▸ **Exercise brief**: Transcribe, word for word, every line from the one containing "Task: Click the Date modified column header" through the final line of the records, and omit the pictures.

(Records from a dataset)

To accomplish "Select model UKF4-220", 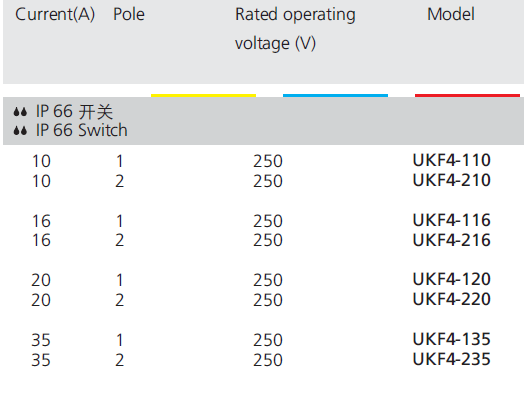I will (451, 299).
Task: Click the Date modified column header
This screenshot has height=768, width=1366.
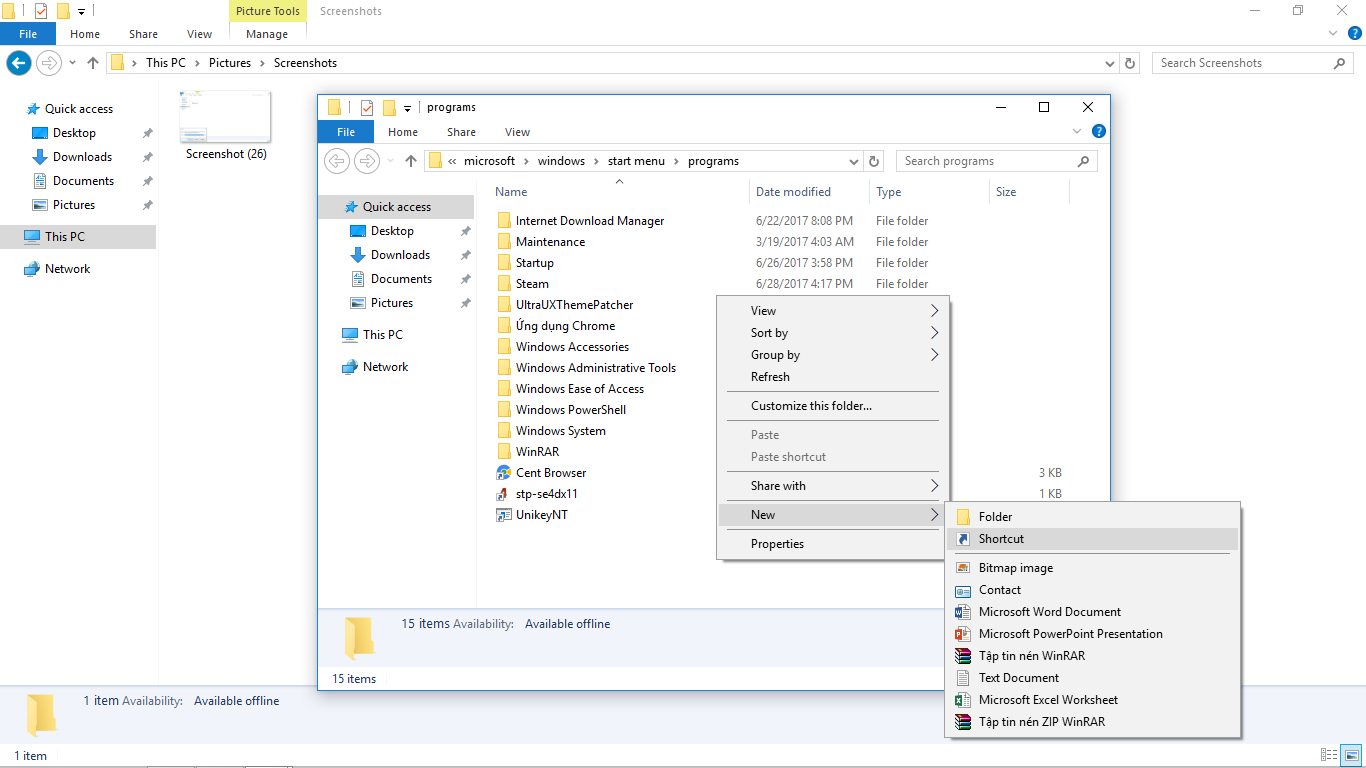Action: coord(793,192)
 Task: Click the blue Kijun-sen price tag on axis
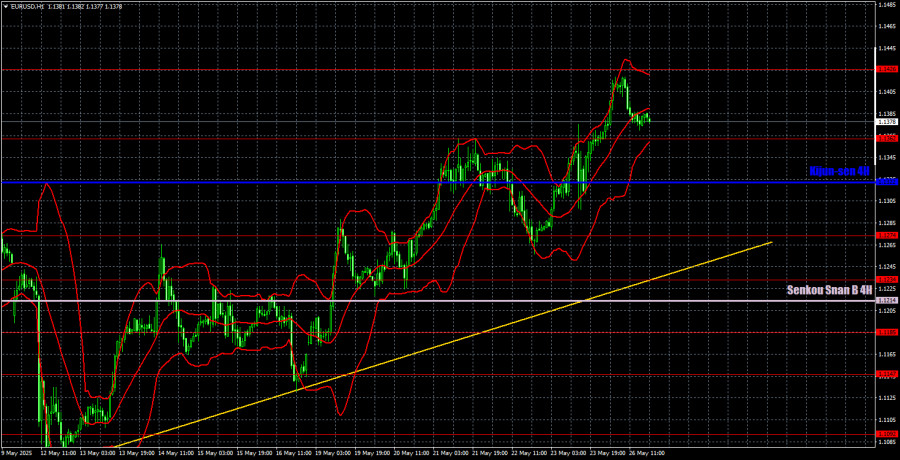coord(885,182)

▸ **Response box**:
Task: Click the Date modified column header
This screenshot has height=768, width=1366.
Action: coord(793,192)
 Task: Click the blue Kijun-sen price tag on axis
coord(885,182)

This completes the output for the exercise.